Extracted records
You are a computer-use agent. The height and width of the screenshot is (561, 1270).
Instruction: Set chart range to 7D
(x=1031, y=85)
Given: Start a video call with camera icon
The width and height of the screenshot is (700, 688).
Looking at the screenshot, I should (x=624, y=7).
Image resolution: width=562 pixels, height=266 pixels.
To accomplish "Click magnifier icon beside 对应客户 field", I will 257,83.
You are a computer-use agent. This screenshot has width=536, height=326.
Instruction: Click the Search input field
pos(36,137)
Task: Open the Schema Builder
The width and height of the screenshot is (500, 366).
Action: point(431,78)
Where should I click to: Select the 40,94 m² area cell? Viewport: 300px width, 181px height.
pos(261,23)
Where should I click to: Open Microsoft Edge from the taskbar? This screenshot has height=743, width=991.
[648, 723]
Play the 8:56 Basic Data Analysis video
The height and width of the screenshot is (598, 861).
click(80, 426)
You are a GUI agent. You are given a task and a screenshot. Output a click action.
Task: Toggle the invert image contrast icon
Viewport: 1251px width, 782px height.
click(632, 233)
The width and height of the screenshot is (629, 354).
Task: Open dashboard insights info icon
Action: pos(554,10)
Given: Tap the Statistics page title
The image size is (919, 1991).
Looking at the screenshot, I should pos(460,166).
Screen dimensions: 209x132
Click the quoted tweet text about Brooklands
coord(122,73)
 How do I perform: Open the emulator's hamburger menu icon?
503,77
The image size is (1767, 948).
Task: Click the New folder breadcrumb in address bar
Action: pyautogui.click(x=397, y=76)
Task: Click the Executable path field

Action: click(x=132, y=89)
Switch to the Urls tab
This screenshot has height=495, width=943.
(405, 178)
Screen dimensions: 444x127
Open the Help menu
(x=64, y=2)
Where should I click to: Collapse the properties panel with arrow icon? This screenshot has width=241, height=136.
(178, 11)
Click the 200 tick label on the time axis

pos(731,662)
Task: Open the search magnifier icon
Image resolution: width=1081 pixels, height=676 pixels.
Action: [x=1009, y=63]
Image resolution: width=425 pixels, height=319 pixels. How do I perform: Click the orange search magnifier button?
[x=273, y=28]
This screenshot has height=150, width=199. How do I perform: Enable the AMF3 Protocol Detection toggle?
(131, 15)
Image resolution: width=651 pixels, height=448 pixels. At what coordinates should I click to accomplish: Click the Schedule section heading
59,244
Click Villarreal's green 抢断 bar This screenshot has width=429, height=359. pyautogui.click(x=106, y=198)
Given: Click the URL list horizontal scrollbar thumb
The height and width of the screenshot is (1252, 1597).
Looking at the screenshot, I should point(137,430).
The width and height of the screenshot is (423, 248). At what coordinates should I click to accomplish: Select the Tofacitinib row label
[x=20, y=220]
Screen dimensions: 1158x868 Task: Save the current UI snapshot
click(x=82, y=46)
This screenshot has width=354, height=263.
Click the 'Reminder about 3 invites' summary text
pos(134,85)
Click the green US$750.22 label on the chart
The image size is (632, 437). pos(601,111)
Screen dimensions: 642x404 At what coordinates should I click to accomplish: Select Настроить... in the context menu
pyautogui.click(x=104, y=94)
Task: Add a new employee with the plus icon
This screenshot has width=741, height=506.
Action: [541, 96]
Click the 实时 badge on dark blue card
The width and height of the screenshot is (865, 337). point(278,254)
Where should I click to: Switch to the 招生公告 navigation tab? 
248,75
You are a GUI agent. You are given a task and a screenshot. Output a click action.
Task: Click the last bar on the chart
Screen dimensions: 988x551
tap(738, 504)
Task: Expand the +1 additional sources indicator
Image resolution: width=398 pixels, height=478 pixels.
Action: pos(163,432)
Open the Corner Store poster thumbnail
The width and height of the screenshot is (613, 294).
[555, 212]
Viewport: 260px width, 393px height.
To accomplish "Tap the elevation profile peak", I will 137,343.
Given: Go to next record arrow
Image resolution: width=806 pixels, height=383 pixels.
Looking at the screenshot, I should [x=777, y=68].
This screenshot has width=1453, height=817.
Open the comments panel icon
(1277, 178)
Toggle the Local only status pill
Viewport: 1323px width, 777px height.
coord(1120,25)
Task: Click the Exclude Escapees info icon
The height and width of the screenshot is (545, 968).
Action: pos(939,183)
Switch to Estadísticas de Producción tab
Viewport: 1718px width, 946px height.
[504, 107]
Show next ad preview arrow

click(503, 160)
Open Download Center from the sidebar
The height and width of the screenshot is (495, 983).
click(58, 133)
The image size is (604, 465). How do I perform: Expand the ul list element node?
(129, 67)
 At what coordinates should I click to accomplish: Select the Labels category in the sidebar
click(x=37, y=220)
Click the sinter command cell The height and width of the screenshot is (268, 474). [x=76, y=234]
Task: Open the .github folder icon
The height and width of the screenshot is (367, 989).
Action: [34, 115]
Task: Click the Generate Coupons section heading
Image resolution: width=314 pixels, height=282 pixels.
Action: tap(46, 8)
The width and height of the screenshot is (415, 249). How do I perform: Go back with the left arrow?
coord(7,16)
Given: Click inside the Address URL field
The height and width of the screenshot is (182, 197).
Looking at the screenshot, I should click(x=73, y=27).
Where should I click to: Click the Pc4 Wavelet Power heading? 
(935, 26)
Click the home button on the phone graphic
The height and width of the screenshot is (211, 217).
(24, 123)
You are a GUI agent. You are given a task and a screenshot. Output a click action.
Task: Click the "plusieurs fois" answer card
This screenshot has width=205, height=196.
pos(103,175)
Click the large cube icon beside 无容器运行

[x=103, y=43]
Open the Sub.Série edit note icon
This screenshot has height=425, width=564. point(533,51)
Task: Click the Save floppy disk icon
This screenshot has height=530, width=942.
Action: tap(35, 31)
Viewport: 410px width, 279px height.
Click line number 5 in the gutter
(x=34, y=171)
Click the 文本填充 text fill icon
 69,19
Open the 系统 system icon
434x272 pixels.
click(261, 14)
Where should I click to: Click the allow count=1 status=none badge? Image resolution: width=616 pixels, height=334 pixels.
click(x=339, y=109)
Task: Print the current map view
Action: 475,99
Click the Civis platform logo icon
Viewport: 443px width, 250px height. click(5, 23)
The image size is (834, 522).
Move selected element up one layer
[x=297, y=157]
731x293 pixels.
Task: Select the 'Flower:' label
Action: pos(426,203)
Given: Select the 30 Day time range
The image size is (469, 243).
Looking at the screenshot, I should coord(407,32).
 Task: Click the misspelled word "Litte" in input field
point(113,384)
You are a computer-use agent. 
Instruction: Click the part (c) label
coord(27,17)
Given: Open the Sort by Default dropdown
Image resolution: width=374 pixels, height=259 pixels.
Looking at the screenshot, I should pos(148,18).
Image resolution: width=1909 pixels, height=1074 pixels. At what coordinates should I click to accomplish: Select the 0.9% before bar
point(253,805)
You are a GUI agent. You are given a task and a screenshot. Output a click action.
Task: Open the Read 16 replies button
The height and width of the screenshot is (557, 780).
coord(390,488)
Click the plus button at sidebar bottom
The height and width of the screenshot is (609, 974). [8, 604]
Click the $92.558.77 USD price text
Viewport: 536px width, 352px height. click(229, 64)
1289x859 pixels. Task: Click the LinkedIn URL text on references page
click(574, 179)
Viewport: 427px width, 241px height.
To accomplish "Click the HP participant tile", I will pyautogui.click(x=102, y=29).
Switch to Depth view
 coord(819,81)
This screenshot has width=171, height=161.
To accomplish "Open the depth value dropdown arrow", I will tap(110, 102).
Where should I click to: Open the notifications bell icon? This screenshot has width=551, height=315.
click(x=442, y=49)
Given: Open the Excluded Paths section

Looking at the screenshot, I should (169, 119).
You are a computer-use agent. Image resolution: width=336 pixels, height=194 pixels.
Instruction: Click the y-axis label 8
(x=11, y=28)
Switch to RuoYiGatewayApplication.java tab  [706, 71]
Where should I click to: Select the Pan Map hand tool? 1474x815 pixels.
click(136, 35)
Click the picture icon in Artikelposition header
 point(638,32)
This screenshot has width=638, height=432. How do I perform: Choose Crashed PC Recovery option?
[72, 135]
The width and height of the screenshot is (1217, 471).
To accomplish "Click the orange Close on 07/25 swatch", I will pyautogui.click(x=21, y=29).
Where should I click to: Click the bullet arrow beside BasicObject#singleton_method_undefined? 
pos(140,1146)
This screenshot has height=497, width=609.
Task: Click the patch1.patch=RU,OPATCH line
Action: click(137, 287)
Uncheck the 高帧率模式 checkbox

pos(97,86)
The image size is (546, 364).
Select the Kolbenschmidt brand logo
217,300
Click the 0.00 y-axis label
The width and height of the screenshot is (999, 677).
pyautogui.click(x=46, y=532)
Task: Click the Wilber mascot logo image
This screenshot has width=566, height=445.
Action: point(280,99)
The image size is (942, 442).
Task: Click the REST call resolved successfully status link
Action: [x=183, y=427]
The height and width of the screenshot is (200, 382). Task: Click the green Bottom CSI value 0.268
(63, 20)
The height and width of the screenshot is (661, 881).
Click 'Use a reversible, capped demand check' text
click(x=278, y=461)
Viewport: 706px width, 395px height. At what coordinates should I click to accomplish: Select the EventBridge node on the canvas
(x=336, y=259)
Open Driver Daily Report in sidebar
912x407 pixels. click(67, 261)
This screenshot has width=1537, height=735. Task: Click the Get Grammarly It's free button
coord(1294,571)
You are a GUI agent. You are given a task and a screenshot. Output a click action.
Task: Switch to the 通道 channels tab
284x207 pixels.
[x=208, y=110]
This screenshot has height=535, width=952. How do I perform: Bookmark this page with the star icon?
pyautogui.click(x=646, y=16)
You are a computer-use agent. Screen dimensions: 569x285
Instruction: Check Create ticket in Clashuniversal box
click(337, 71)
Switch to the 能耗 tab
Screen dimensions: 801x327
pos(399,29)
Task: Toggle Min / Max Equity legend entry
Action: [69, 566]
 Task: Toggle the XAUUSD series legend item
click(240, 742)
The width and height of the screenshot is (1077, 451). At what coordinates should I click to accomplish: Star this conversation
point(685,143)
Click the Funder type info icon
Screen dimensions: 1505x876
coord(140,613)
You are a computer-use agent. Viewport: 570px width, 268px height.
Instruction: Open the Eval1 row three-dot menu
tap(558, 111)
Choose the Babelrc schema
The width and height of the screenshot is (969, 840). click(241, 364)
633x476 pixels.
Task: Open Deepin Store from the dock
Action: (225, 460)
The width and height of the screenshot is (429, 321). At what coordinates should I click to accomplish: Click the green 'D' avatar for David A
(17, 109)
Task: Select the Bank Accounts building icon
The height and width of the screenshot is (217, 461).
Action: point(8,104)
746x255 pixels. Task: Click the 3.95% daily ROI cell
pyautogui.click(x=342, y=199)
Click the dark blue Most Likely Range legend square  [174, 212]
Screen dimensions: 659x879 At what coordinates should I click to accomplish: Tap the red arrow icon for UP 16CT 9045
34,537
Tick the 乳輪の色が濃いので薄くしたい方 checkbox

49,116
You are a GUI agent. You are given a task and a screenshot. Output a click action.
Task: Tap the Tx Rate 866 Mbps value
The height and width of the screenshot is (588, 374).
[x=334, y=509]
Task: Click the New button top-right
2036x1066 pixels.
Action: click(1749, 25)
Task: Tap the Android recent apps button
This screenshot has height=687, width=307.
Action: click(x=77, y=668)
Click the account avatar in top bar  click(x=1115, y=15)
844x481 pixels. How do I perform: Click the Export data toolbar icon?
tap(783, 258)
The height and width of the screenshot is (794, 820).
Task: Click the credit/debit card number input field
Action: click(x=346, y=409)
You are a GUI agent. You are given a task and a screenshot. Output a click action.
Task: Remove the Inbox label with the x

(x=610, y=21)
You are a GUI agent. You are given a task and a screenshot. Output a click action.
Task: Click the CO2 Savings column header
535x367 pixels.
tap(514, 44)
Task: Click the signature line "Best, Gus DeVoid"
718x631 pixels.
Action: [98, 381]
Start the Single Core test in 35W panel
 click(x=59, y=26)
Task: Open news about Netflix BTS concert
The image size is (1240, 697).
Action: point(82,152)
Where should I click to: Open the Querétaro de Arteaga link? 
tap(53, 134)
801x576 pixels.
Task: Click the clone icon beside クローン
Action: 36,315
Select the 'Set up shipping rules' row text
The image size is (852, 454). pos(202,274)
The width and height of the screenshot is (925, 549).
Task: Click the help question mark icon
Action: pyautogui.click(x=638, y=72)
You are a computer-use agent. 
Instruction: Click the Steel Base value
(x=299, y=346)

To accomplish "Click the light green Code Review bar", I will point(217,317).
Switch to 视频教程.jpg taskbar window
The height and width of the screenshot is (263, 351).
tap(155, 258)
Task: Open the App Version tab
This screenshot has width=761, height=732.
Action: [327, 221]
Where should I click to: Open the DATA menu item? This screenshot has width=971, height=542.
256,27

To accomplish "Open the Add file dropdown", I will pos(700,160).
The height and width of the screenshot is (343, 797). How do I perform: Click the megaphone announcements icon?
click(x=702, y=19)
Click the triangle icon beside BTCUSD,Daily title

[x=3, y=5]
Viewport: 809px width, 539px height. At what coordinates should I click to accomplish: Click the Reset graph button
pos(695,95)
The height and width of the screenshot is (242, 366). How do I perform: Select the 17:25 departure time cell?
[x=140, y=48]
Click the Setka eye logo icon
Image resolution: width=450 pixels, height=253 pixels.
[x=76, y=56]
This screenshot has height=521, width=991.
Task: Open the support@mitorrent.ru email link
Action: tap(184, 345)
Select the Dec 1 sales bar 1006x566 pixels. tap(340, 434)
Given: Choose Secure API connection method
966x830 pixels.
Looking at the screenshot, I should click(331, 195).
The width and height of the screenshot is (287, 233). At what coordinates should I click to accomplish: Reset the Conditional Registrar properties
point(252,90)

### Task goal
Check the records above and copy each line that has the string "dropdown".

### The answer
Given: Open the Sort by Default dropdown
To accomplish "Open the depth value dropdown arrow", I will tap(110, 102).
To accomplish "Open the Add file dropdown", I will pos(700,160).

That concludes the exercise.